Radeon X1900-series reference cards:
At a first glance, you would be right to think that the Radeon X1900XTX reference card is physically the same as the
Radeon X1800XT reference card. All in all, there are three cards that currently make up the Radeon X1900-series; they are Radeon X1900XTX, X1900XT and X1900 CrossFire Edition.
All three cards have the same R580 GPU with fourty eight pixel processors, sixteen texture units, sixteen pixel output engines and eight vertex shaders. The GPU is built on the same TSMC 90 nanometre low-
k manufacturing process and has a total of 384 million transistors. This is an increase of 63 million compared to the 321 million found in R520, meaning that each additional pixel shader processor and its accompanying general purpose register array are made up of just under 2 million transistors each.
The differences between the Radeon X1900XTX and Radeon X1900XT are merely related to their clockspeed - all portions of the GPU are fully functional and there are no hidden extras.
The flagship Radeon X1900XTX comes clocked at 650/1550MHz, while the slightly cheaper Radeon X1900XT comes clocked at 625/1450MHz. The cooler remains the same as the one that was included on the Radeon X1800XT and it's generally reasonably quiet, but not as quiet as the coolers on NVIDIA's GeForce 7800 GTX and 7800 GTX 512 cards.
The fan is a variable speed design, however we didn't notice it spin up above its normal, rather quiet setting during our gaming evaluations.
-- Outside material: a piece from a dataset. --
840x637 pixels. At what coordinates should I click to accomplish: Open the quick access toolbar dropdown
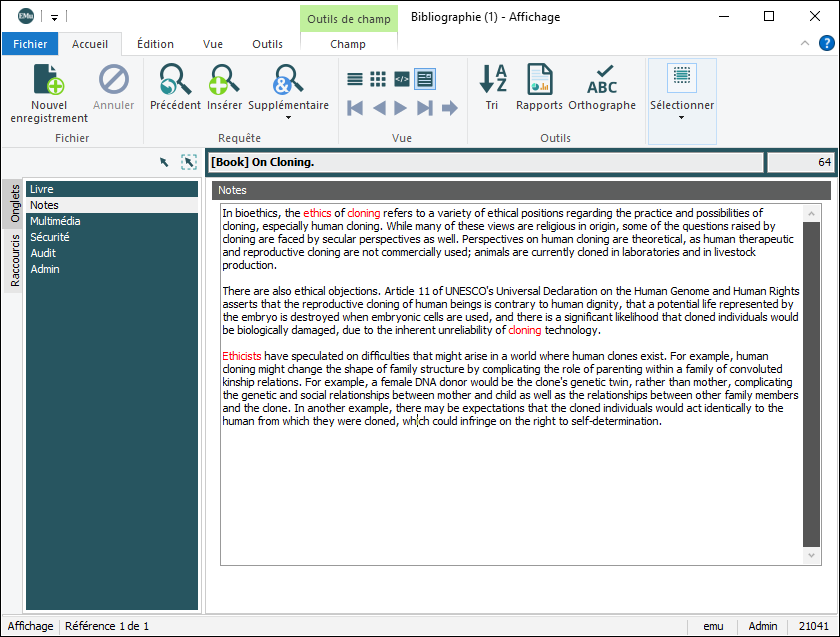(54, 17)
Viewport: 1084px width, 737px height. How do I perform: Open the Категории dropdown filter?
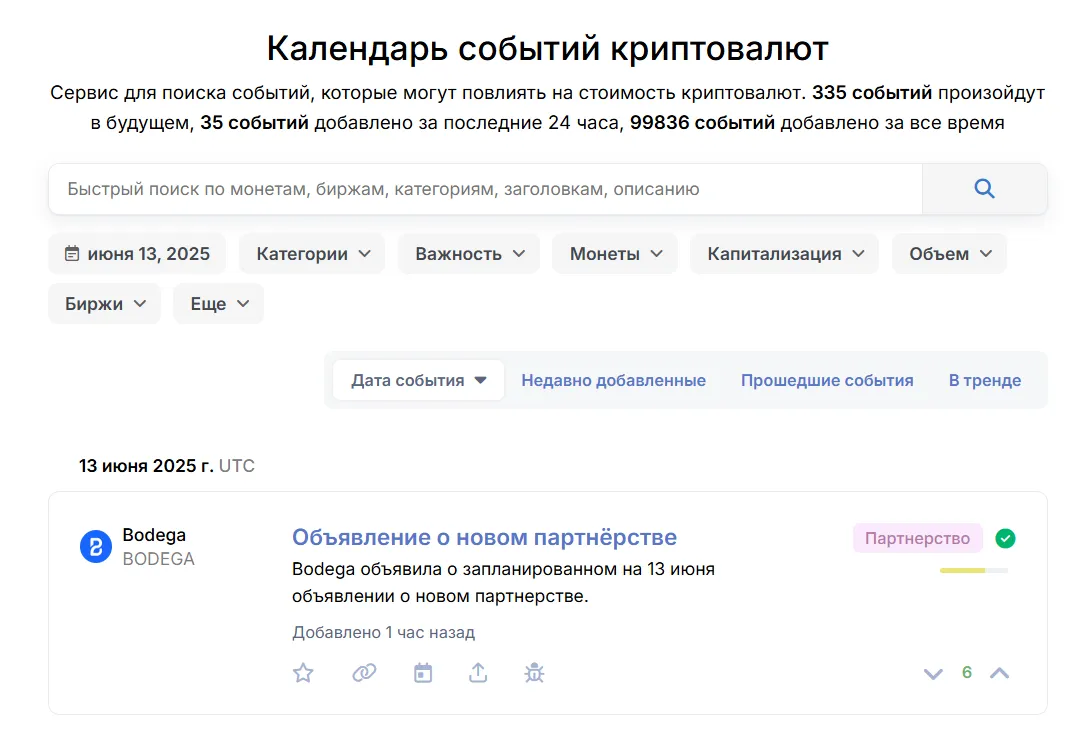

However, the noise seemed to incease a little when a Radeon X1900XTX and Radeon X1900 CrossFire Edition card were placed together in CrossFire mode.
Speaking of CrossFire, there are some very subtle differences between the standard Radeon X1900-series cards and the Radeon X1900 CrossFire Edition card. The cards look pretty much the same on first inspection and you'd be troubled to spot the difference between the two from the angle we've photographed them at in the isometric image.
However, there are some distinct differences in the circuitry on the back of the card in order to make the CrossFire function work.. There is also the connector where the CrossFire cable connects the two cards together along with the lack of a VIVO connector too. They aren't the only differences though, as there are some subtle differences that can't be seen when the heatsink is still attached to the video card.